- [GIVEN REQUEST 1]
Translate this sentence from the post about the New York Times pay strategy into Spanish: "The numbers have quieted most of the skeptics, including Clay Shirky."
- [GIVEN REQUEST 2]
From the post about the New York Times pay strategy, extract word for word the stretch from "That produces $86" through "the 2010 trend.".

- [TEXT PASSAGE]
================

Monday, February 6, 2012

Inside the NYT pay strategy

newsonomics reporting:
The numbers have quieted most of the skeptics, including Clay Shirky. Today, the New York Times summed up a year of its digital circulation strategy, and the report reinforced the notion: there’s a there there. It’s not the there of saving the newspaper industry, or even the Times, but it’s a strong indication that some readers will indeed pay for digital news access — and that paying for subscriptions opens other doors as well. The numbers in brief, from this morning’s Times 2011 earnings report:
  • 390,000 digital subscribers overall.
  • Growth rate of 20% fourth quarter over third quarter.
Those are the public numbers. We’re left to extrapolate the dollars. My extrapolation is that the run-rate for the Times’ new digital revenue is about $86 million a year. We take the 390,000 digital subscriber number and assign an average revenue per digital customer of $221 a year. At its four-week (or 13X a year) billing rate, that’s a little less than $17 every four weeks. Full all-access (tablet + smartphone + online) costs $35 each period, tablet access $20, smartphone, $15. So let’s take the differing price points, rolling intro offers (99 cents for the first month), special deals and cancellations into account. Let’s believe that it’s the lowest price point digital product (online + smartphone) for $15 each four weeks generates the majority of buys. Let’s then use a $17 average.
That produces $86 million a year, or more than eight times what the Times took in annually from Times Select; time to bury that ghost. If we compare it to some other Times’ yardsticks, it takes on more meaning:
  • It’s 12% of the New York Times overall circulation revenue for the year. That puts the annual circulation number in positive territory — up 3% for the year, and a lively 8% for the fourth quarter – reversing the 2010 trend.

================

- [DATASET CONTENT]
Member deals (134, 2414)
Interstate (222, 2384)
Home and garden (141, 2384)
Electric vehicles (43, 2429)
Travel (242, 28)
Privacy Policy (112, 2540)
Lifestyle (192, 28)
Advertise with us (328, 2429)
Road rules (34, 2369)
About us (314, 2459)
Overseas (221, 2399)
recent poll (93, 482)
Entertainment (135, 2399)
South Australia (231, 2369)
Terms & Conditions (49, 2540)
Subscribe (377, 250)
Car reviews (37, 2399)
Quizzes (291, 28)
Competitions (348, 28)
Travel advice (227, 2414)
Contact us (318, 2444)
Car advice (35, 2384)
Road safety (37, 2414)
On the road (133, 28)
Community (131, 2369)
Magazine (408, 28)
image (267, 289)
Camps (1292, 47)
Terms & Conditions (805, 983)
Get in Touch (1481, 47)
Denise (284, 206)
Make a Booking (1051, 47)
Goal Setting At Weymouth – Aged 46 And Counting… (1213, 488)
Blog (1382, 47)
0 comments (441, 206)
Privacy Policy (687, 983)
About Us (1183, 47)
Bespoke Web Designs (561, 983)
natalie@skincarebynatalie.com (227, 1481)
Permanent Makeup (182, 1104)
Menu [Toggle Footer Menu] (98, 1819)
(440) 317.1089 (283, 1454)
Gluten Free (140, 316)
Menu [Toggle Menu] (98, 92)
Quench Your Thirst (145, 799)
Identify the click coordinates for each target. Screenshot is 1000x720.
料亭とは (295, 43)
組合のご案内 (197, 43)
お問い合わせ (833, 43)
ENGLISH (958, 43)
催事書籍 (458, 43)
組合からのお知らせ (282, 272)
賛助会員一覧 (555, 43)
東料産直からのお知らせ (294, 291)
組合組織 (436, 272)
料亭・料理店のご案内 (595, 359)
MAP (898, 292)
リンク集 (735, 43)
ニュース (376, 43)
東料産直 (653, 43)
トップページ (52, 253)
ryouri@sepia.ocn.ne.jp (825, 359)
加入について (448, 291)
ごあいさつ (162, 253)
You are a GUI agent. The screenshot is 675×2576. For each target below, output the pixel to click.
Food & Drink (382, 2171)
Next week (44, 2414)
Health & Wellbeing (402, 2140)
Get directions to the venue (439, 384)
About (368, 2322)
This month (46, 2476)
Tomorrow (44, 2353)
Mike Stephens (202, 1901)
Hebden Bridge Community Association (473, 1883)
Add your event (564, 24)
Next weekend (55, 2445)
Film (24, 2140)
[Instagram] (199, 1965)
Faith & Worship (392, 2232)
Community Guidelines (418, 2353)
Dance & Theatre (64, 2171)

================

- [EXERCISE RESPONSE 1]
Las cifras han acallado a la mayoría de los escépticos, incluido Clay Shirky.

- [EXERCISE RESPONSE 2]
That produces $86 million a year, or more than eight times what the Times took in annually from Times Select; time to bury that ghost. If we compare it to some other Times’ yardsticks, it takes on more meaning:
  • It’s 12% of the New York Times overall circulation revenue for the year. That puts the annual circulation number in positive territory — up 3% for the year, and a lively 8% for the fourth quarter – reversing the 2010 trend.